Exercise brief:
Collect every line below that contains the word "each".

┌─ Available data

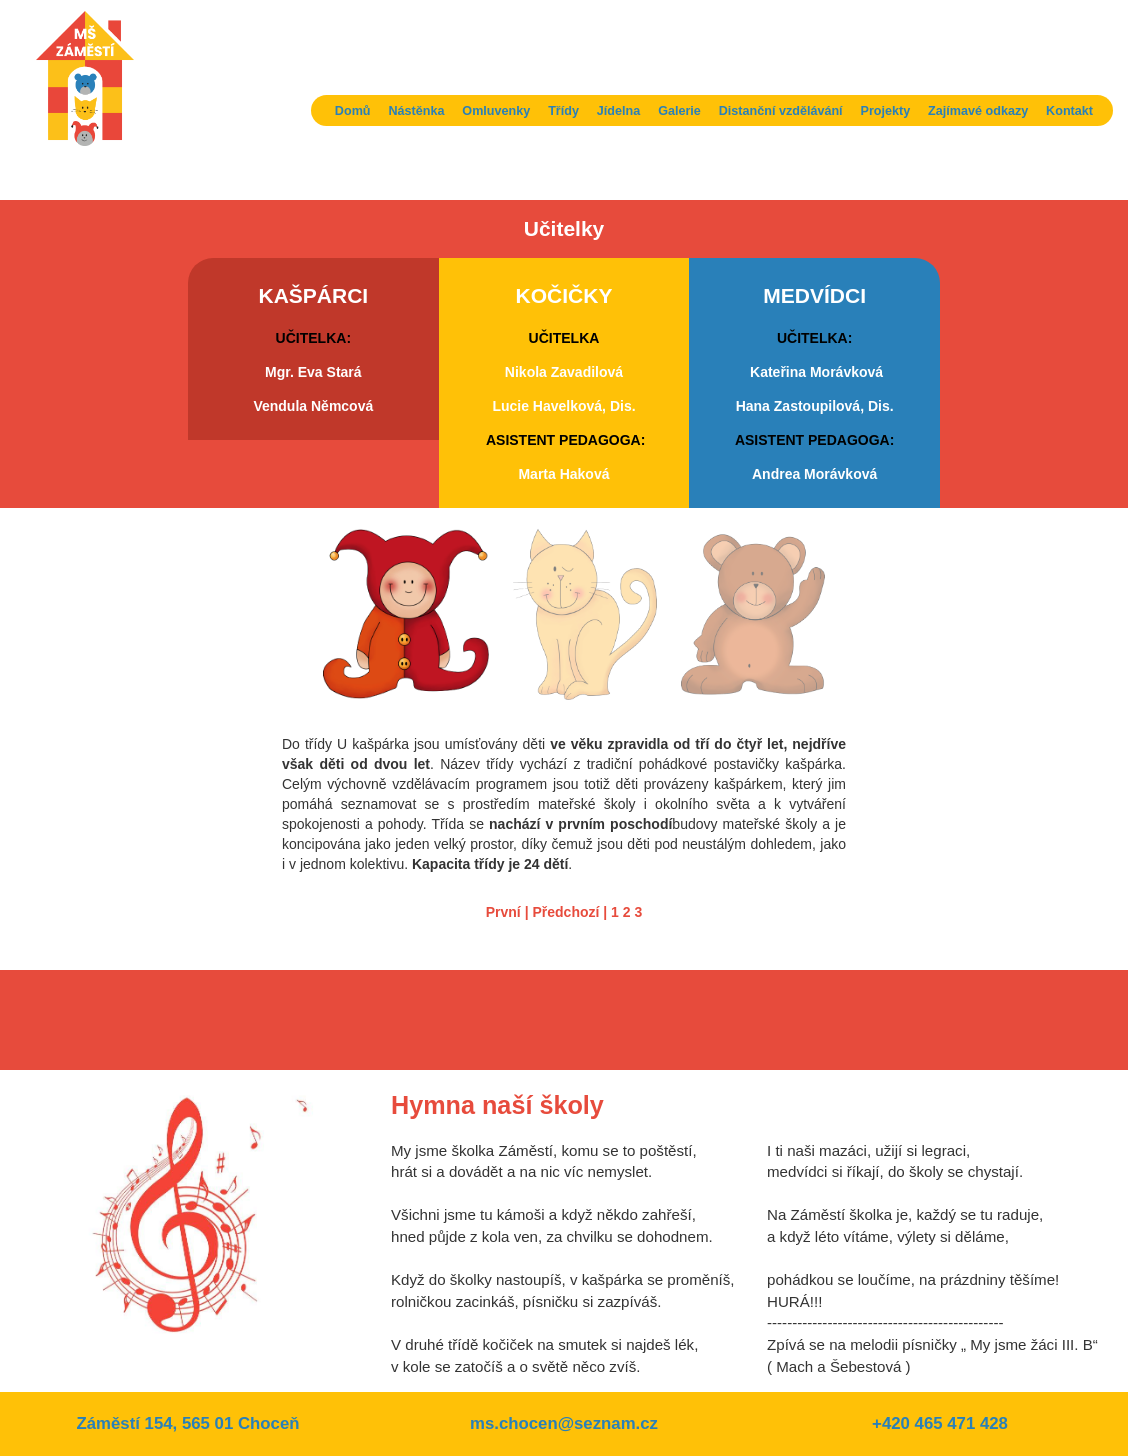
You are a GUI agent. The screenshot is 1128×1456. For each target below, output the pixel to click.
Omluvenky (496, 111)
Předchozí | (569, 912)
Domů (353, 111)
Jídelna (618, 111)
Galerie (679, 111)
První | (507, 912)
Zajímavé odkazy (978, 111)
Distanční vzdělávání (781, 111)
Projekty (886, 111)
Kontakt (1069, 111)
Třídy (563, 111)
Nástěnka (416, 111)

└─

Answer in full:
You are a GUI agent. The screenshot is 1128×1456. For each target below, output the pixel to click.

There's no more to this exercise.